身体強化も最初から教え、基本を何度も教えつつ魔力も闘気も使わせる。消費して枯渇したら飲ませて回復し、無理矢理に使わせていく。それでも一度壊しているからか一日で壊れる事は無かった。
夕方になって終了となった後、ミクはある物をコップに入れてクーエルに渡す。先にメイドが毒見をしたが気にせず、その後にクーエルに飲ませた。メイドのリャムが聞いてきたので、ミクは何でもない事のように答える。
「アレはいったい何なのでしょうか? 美味しかったですし、害があるとは思っていませんが……」
「ん? 気になるの? あんまり聞かないほうが……っていうのは冗談だよ。あれはゼルに出してもらった【慈悲の愛乳】だね。つまり母乳」
「「………」」
飲んだ後だから吐き出す事も無かったが、飲んだのが母乳だと知って唖然とする二人。その二人に苦笑しながらも、理由を告げるゼル。
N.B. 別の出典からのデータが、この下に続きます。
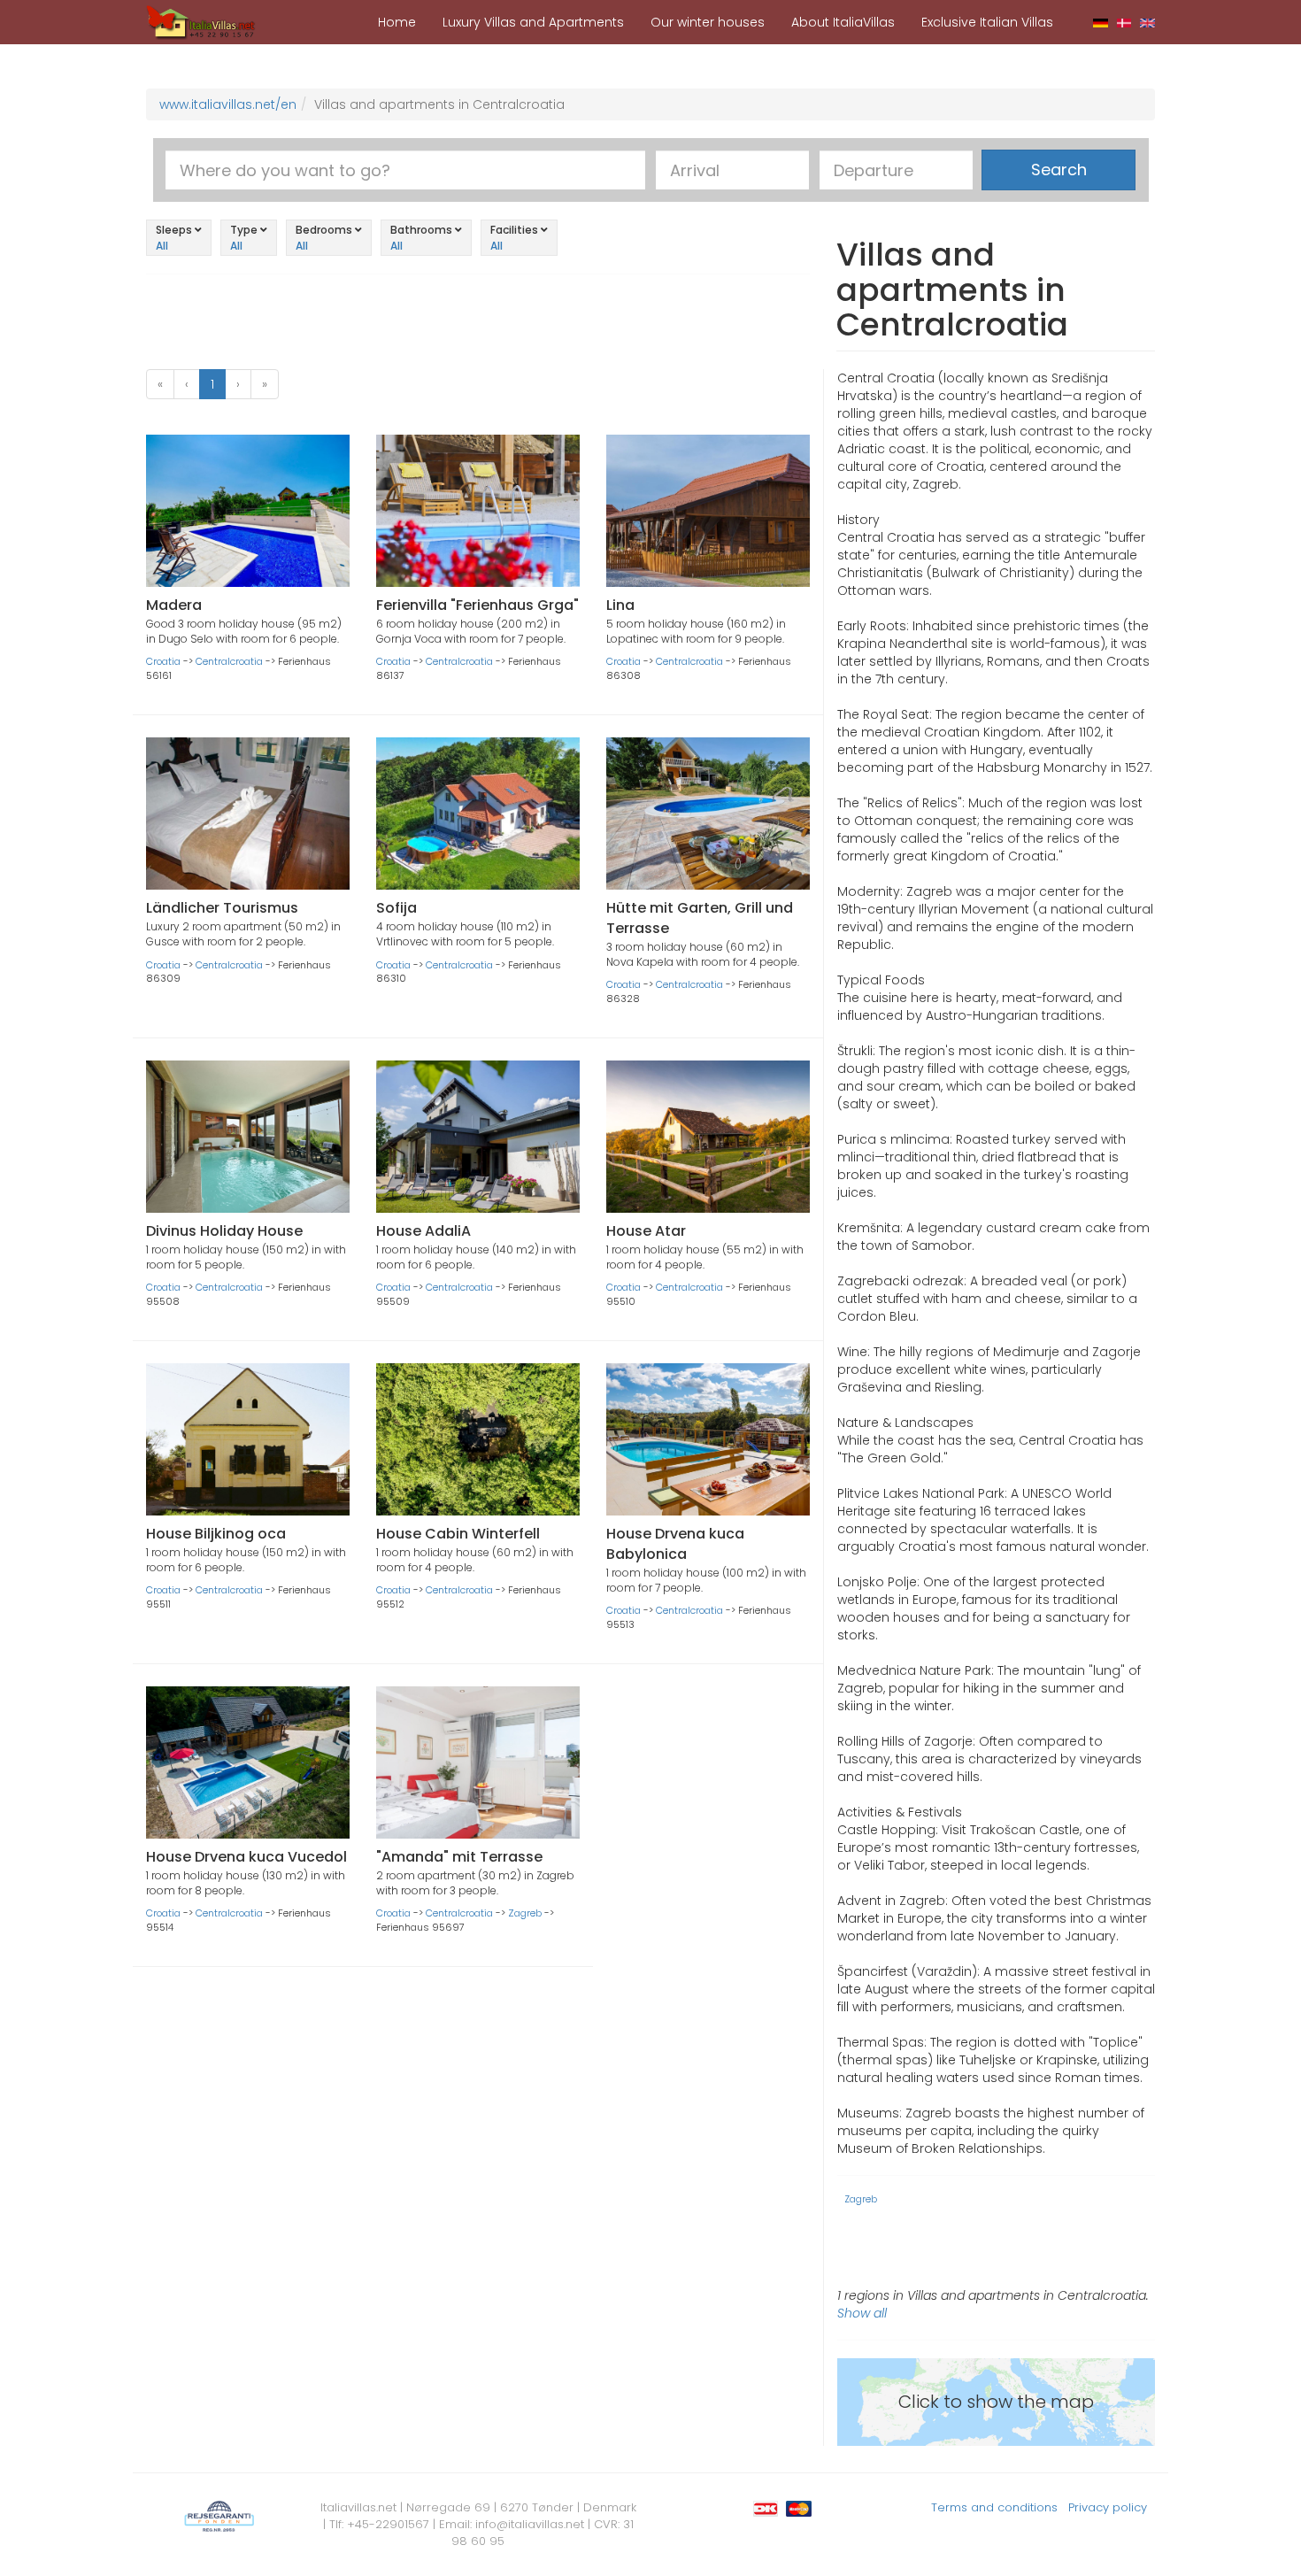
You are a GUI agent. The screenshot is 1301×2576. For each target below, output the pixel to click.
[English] (1147, 22)
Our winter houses (707, 22)
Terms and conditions (994, 2507)
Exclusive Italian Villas (987, 22)
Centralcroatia (229, 661)
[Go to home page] (201, 21)
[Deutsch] (1100, 22)
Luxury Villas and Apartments (533, 22)
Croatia (163, 661)
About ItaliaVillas (843, 22)
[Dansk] (1124, 22)
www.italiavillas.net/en (227, 104)
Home (397, 22)
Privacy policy (1107, 2507)
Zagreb (525, 1913)
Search (1059, 169)
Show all (862, 2313)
「私もミクも母乳スキルを持つんだけど、ミクのはちょっと色々問題があってね、それで私の母乳にしたの。一応言っておくけど、私の持つ【慈悲の愛乳】は非常に高栄養の母乳なの。体を作る意味でも飲ませる必要があるのよ。それに美味しかったでしょ?」
「///」
メイドのリャムはともかくとして、クーエルは20歳にもなって飲んだのが母乳と知り、顔を真っ赤にしている。とはいえ、真っ赤な理由は目の前の美人の母乳だからだろうが。